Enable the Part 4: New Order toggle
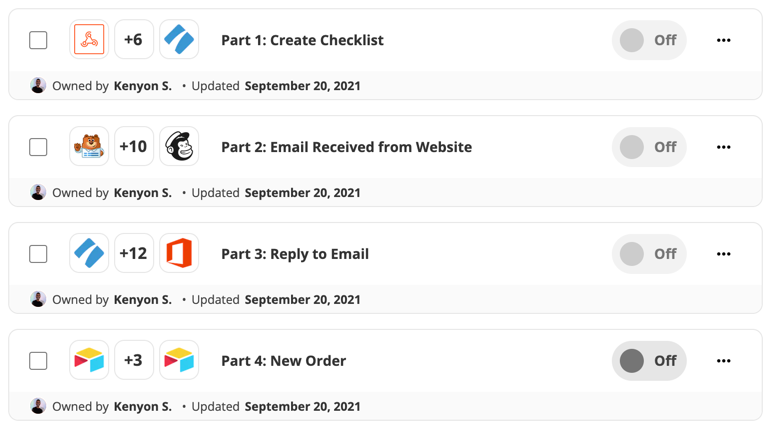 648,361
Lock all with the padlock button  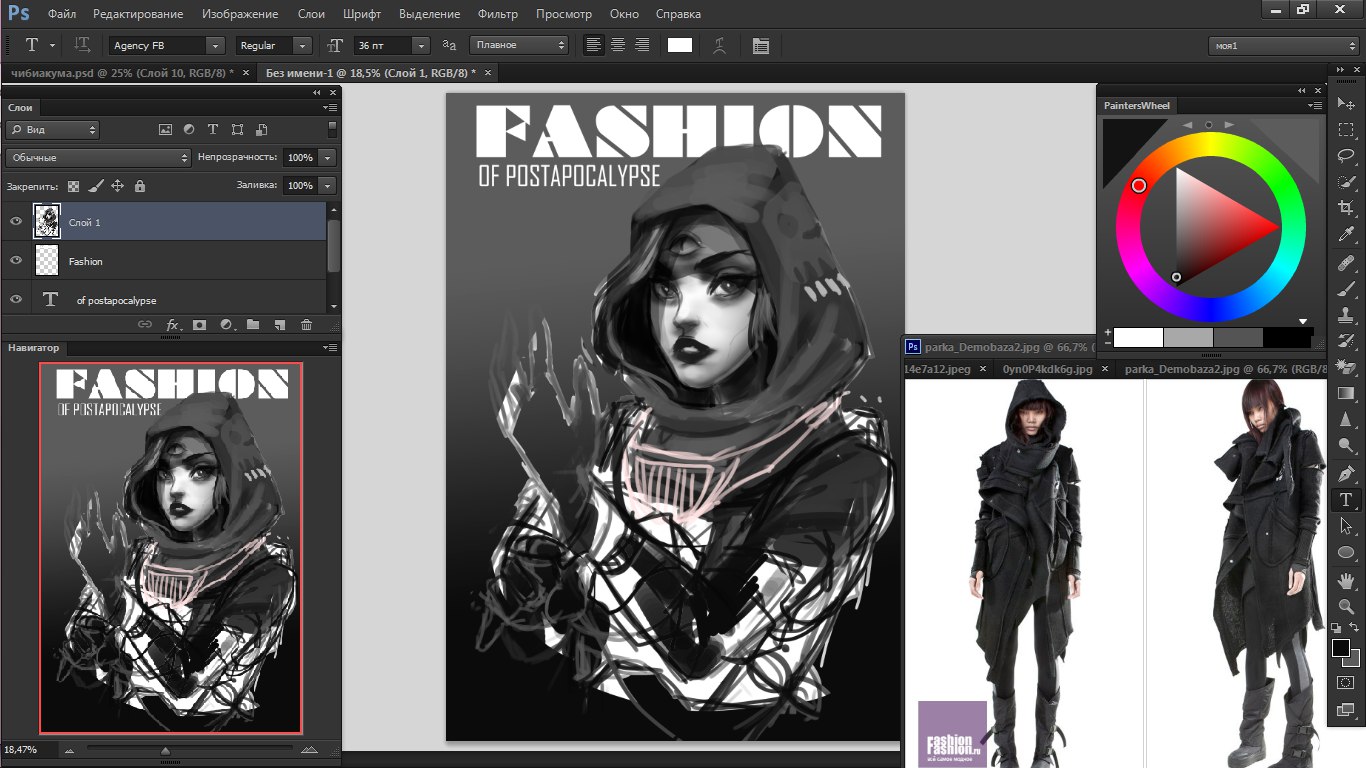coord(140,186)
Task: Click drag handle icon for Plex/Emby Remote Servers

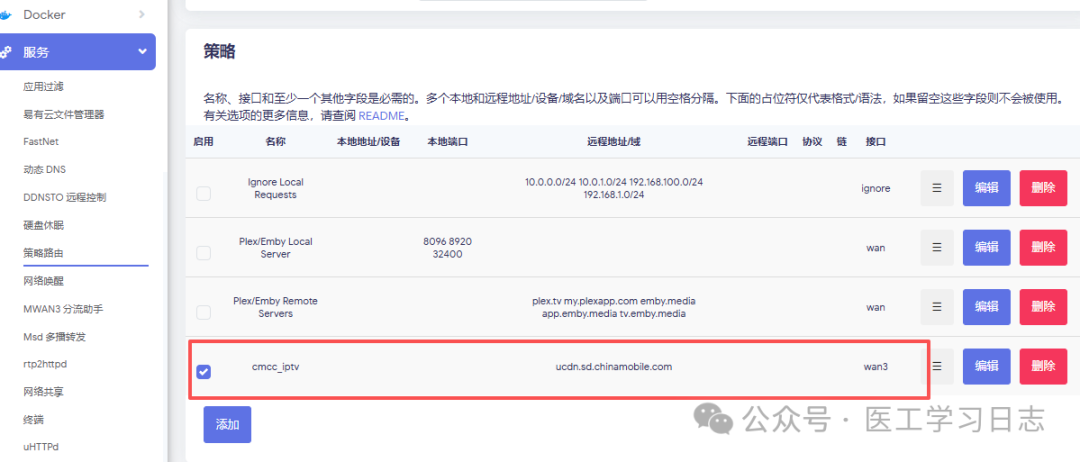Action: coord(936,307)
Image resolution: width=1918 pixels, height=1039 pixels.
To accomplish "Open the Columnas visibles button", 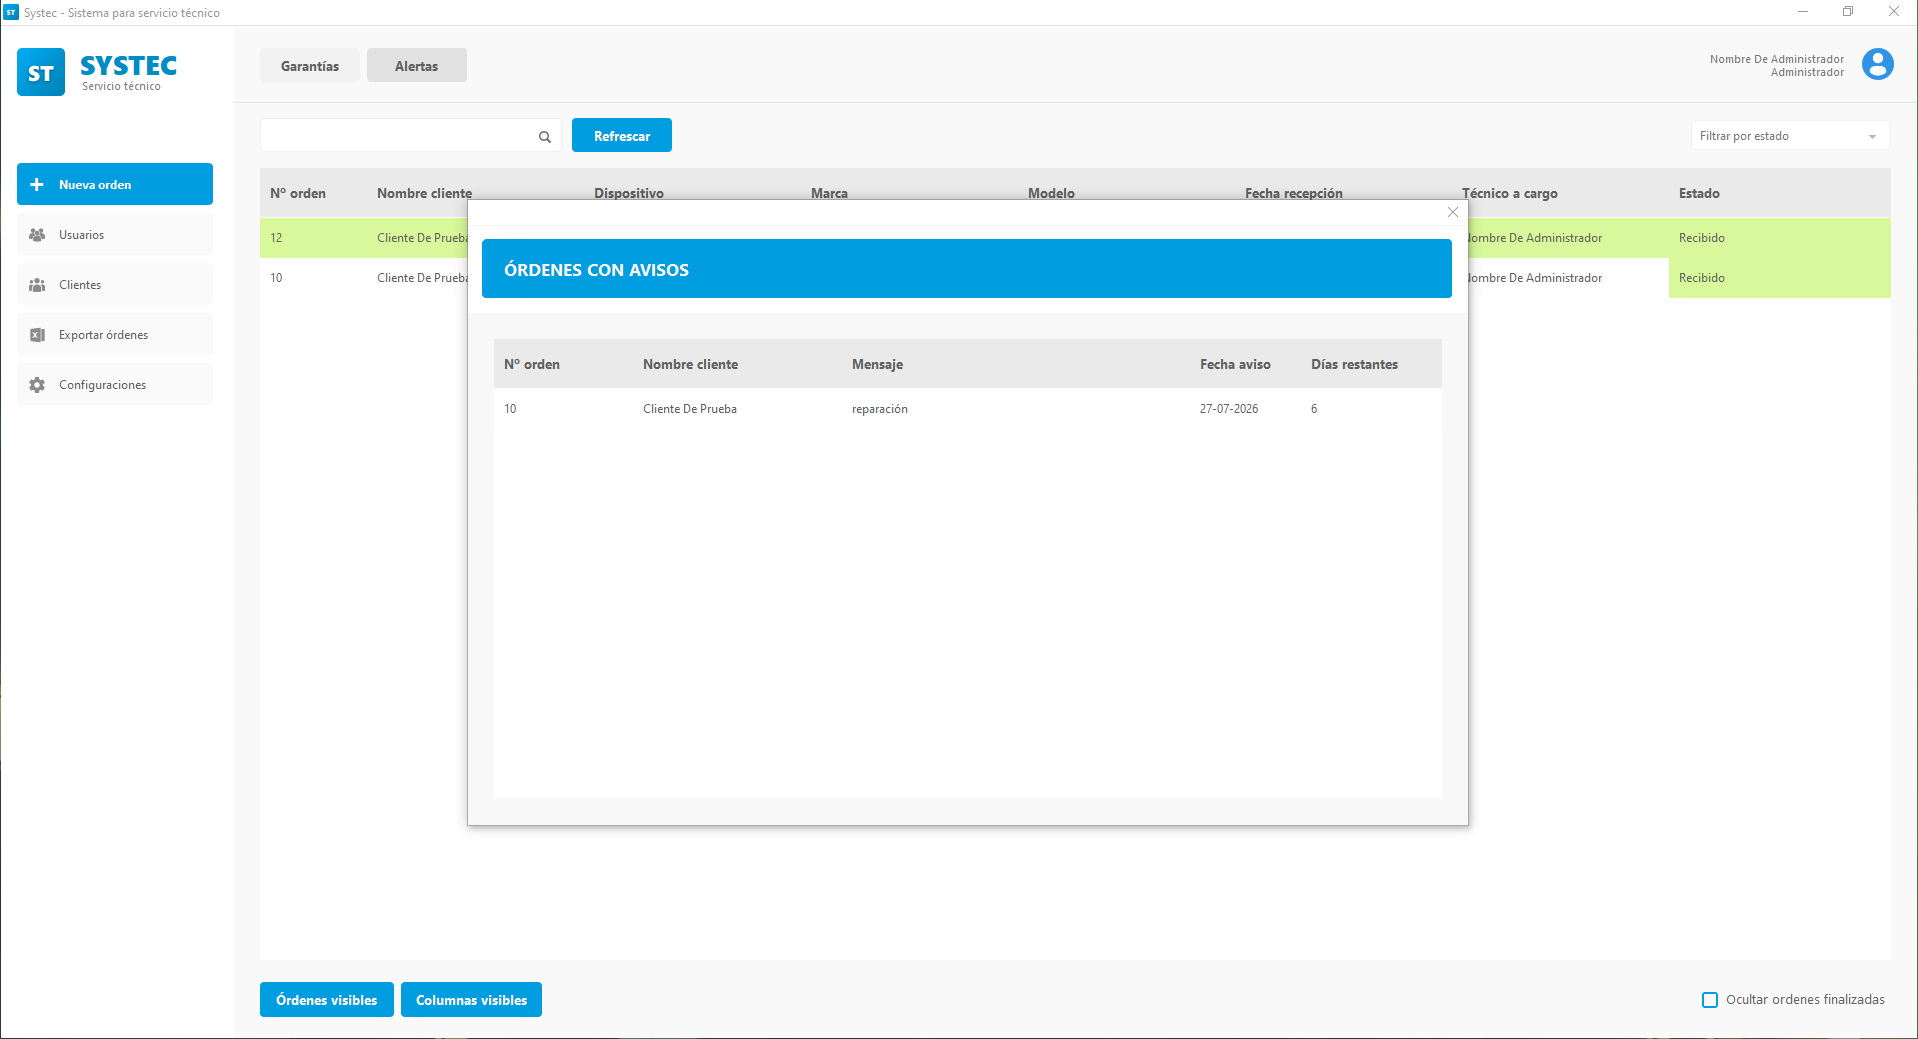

▸ Requirement
Extract only the lines from the one that contains "Image resolution: width=1918" through the end of the records, inclusive, and omit every picture.

▸ Answer below
Image resolution: width=1918 pixels, height=1039 pixels.
To accomplish "Open the Columnas visibles button", 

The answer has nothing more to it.